On June 13, 2014 the NLRB affirmed an ALJ decision issued in Laurus Technical Institute, 360 NLRB No. 133 (Laurus), a case we previously blogged about here, where an employer’s “No Gossip Policy” was found unlawful. 

The Board’s Decision

In Laurus Technical Institute, a technical school implemented a “No Gossip Policy” (“Policy”) in February 2012. In relevant part, the Policy stated that “[e]mployees that participate in or instigate gossip about the company, an employee, or customer will receive disciplinary action…[that] may include termination.”

Additionally, the Policy listed six instances to help define “gossip,” including “[t]alking about a person’s personal life when they are not present,” “[t]alking about a person’s professional life without his/her supervisor present,” and “[c]reating, sharing, or repeating” rumors about another person, that are overheard, or that constitute hearsay. The Policy was published in multiple versions of the school’s employee handbook.
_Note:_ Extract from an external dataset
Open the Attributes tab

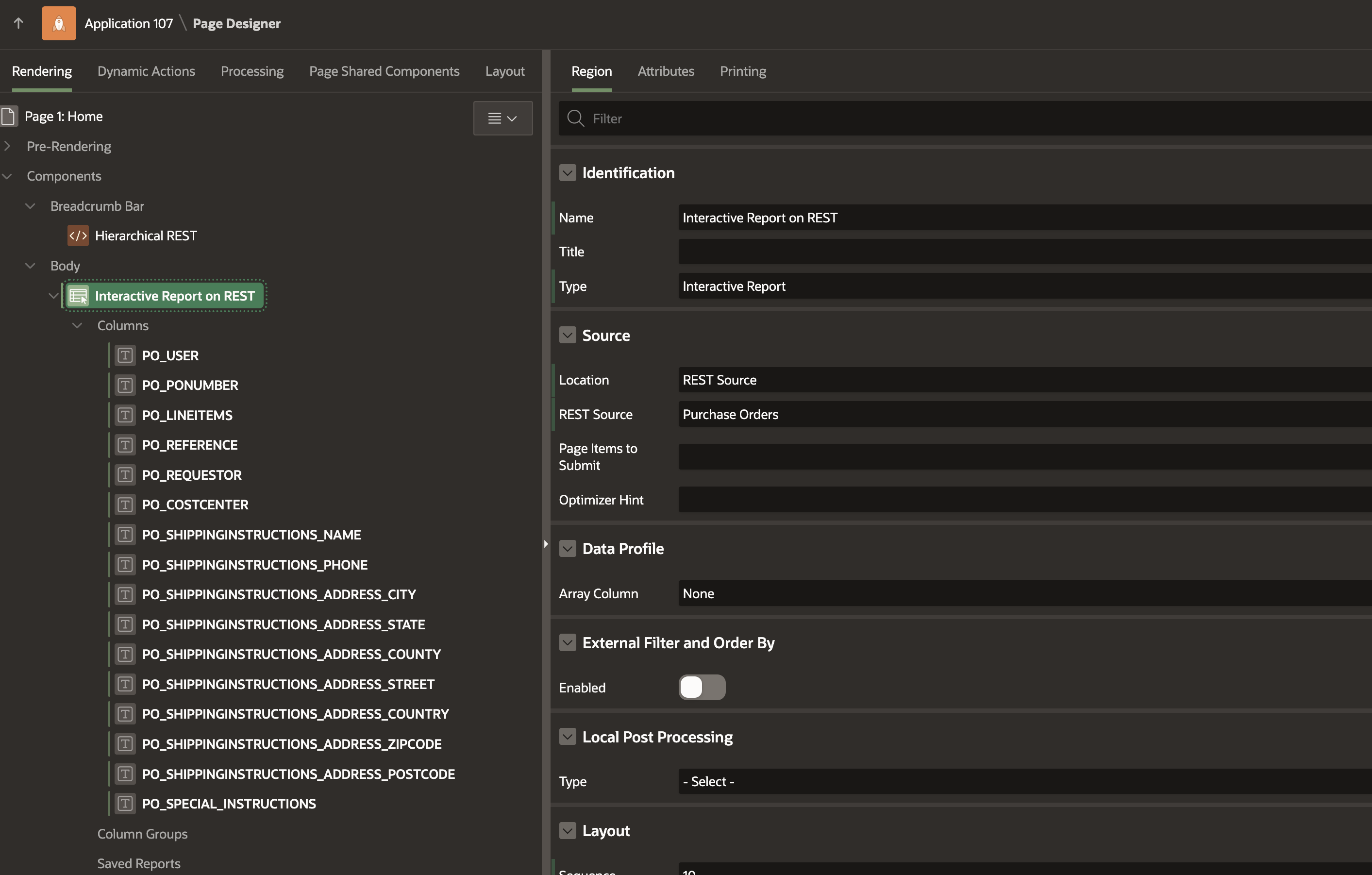coord(666,71)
Nine months after the school introduced the Policy, it terminated an employee for “Unsatisfactory Performance.” In the employee’s termination letter the school noted that there were several reasons for her termination, including “multiple complaints about repeated violations of ‘the company’s written ‘no gossip policy,’ as outlined in the company’s handbook,’ which had ‘a direct and negative impact on [her] coworker’s ability to effectively perform their job responsibilities,’” and “attempts to actively solicit and recruit coworkers to work for another company, a direct competitor.”

The ALJ concluded that the school’s Policy violated Section 8(a)(1) of the Act. The decision explained that because “[t]he language in the no gossip policy is overly broad, ambiguous, and severely restricts employees from discussing or complaining about any terms and conditions of employment,” the Policy prohibits employees from exercising their rights under the Act. Similarly, the ALJ noted that the school’s Policy further chills employees’ protected rights because it “narrowly prohibits virtually all communications about anyone, including the company or its managers.”
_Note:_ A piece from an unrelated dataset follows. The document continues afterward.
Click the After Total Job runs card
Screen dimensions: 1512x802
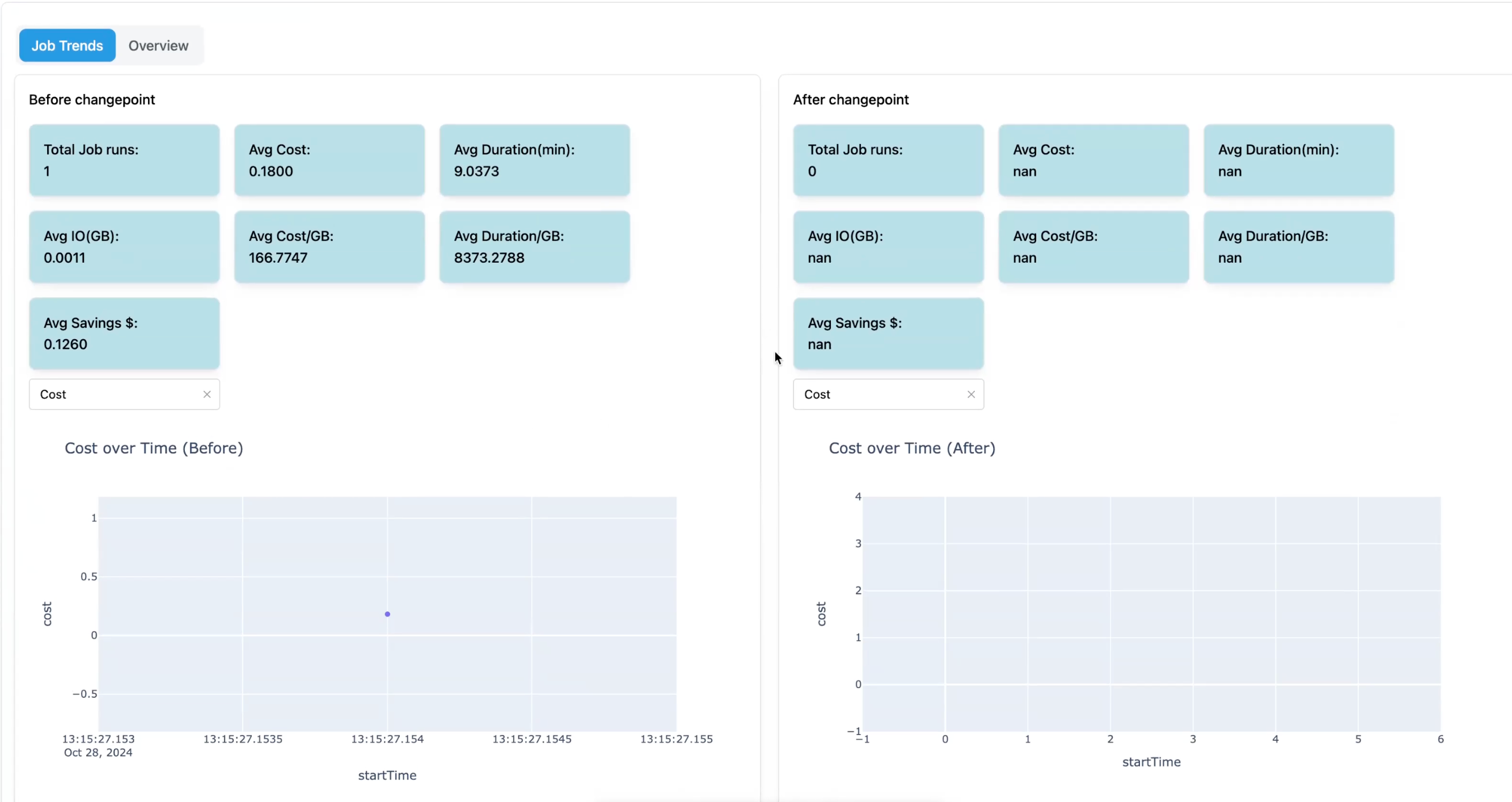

The ALJ then dissected the employer’s actions with respect to the terminated employee. First, the decision stated that the termination was unlawful because “Board precedent holds that discharging an employee for violating an unlawful overbroad rule is likewise unlawful.” While the school argued that the employee “did not engage in any such protected activity, but if she did, she is not afforded the protection of the [NLRA] because of her disruptive behavior and its effects on her coworkers,” the ALJ rejected this argument and found that the employee was merely discussing recent layoffs of their former co-workers and supervisor and that such discussions constitute protected concerted activity.

 In its June 13, 2014 decision the Board adopted the ALJ’s finding that the employer’s “No Gossip Policy” was “overly broad.”  As a result of its finding that the employer violated Section 8(a)(1) of the NLRA when it terminated the at-issue employee for violating the “No Gossip Policy” the Board ordered full reinstatement, with back pay. 
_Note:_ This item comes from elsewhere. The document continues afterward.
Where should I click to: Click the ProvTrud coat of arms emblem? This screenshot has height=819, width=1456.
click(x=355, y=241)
Implications For Employers

This decision highlights the continued need for employers tread lightly given the NLRB’s ever increasing fixation with workplace rules that it contends are unlawfully restricting employees’ Section 7 rights.  As the case law continues to develop, employers concerned about potential legal challenges might want to revisit their handbooks and explore the possibility of revising those policies that may be problematic in light of these recent decisions.  As a result, employer should be prepared find themselves (and their handbooks and work rules) in litigation before the NLRB.